→ BRANO DA LEGGERE:
Siamo lieti di presentarne la prefazione di Eugenio BARBA sull’ ISTA International School of Theatre Anthropology
Ringraziamo Eugenio BARBA e le Edizioni di Pagina per il permesso alla pubblicazione.
Buona Lettura
Eugenio BARBA – ISTA International School of Theatre Anthropology
Prefazione a
“L’arte segreta dell’attore – Un dizionario di antropologia teatrale ”
di E. Barba – N. Savarese – Edizioni di Pagina, Bari
Ogni ricercatore è abituato alle parziali omonimie: non le confonde con le omologie. Fra le diverse discipline, ad esempio, oltre all’antropologia culturale, esistono anche l’antropologia criminale, l’antropologia filosofica, l’antropologia fisica, l’antropologia paleoantropica. In ogni presentazione dell’ISTA si sottolinea e si ripete che il termine “antropologia” non viene usato nel senso dell’antropologia culturale, ma è un nuovo campo di studi applicato all’essere umano in una situazione di rappresentazione organizzata.
La sola affinità con l’antropologia culturale sta nel porre domande all’“evidente” (la propria tradizione). Questo implica lo spostamento, il viaggio, la strategia del détour che permette di capire più precisamente la propria cultura. Attraverso il confronto con ciò che appare straniero, si educa il nostro sguardo a diventare partecipe e distaccato. Non dovrebbero quindi esserci equivoci: l’antropologia teatrale non si occupa di quei livelli di organizzazione che permettono di applicare al teatro e alla danza i paradigmi dell’antropologia culturale. Non è lo studio dei fenomeni performativi in quelle culture che sono tradizionalmente oggetto di studio da parte degli antropologi. Né l’antropologia teatrale va confusa con l’antropologia dello spettacolo.

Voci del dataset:
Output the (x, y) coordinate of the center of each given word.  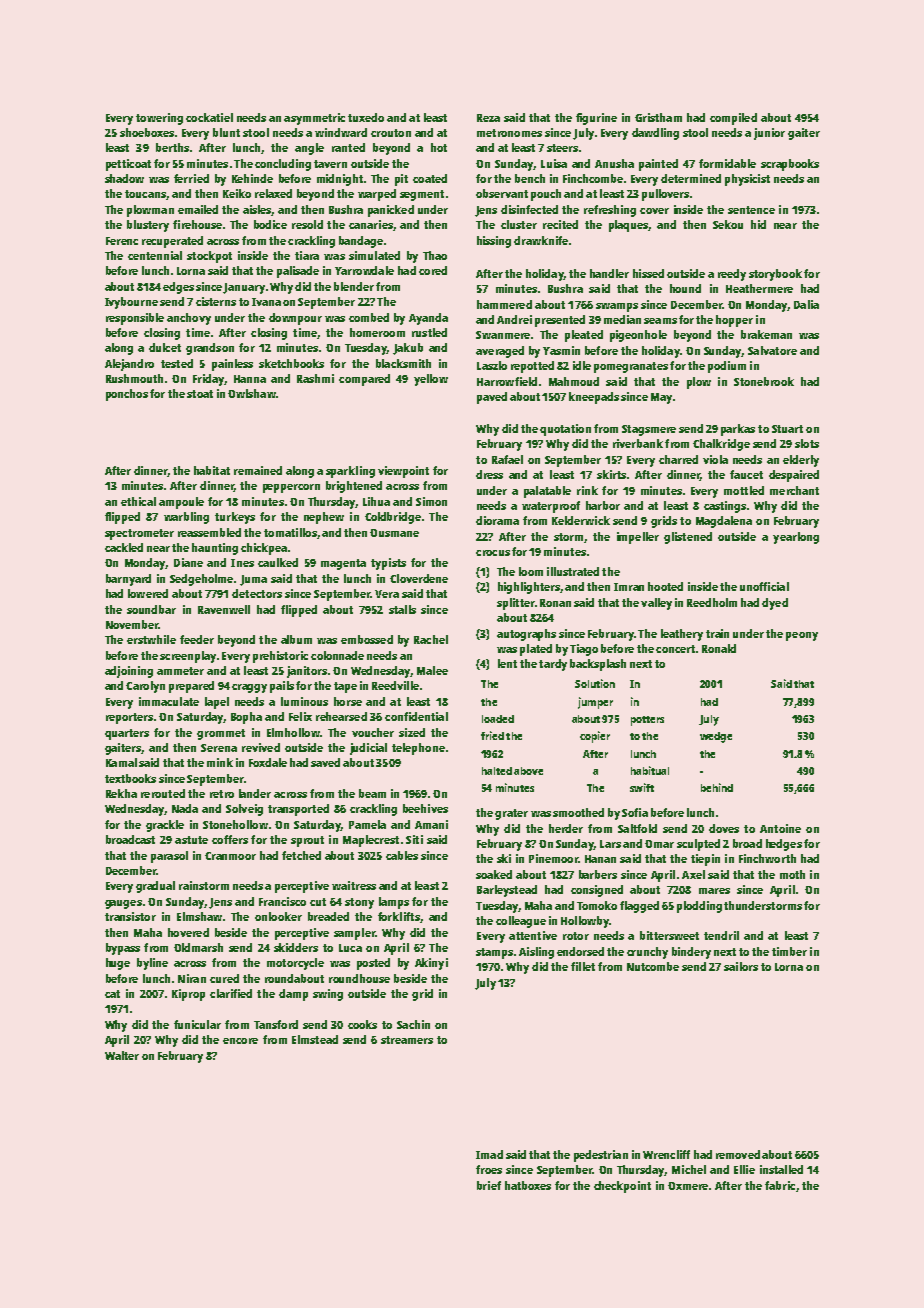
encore (240, 1041)
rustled (429, 332)
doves (724, 828)
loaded (498, 719)
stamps (494, 953)
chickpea (264, 549)
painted (658, 165)
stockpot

→ ESERCIZI SCRITTI:
**a.** Riporti dal brano sull'antropologia teatrale il passo che comincia con le parole "Buona Lettura" e si chiude dopo le parole "di rappresentazione organizzata.".
**b.** Nel brano sull'antropologia teatrale, elenchi tutte le discipline nominate nella frase che inizia con "Fra le diverse discipline".

→ SOLUZIONI SVOLTE:
**a.**
Buona Lettura
Eugenio BARBA – ISTA International School of Theatre Anthropology
Prefazione a
“L’arte segreta dell’attore – Un dizionario di antropologia teatrale ”
di E. Barba – N. Savarese – Edizioni di Pagina, Bari
Ogni ricercatore è abituato alle parziali omonimie: non le confonde con le omologie. Fra le diverse discipline, ad esempio, oltre all’antropologia culturale, esistono anche l’antropologia criminale, l’antropologia filosofica, l’antropologia fisica, l’antropologia paleoantropica. In ogni presentazione dell’ISTA si sottolinea e si ripete che il termine “antropologia” non viene usato nel senso dell’antropologia culturale, ma è un nuovo campo di studi applicato all’essere umano in una situazione di rappresentazione organizzata.

**b.**
- antropologia culturale
- antropologia criminale
- antropologia filosofica
- antropologia fisica
- antropologia paleoantropica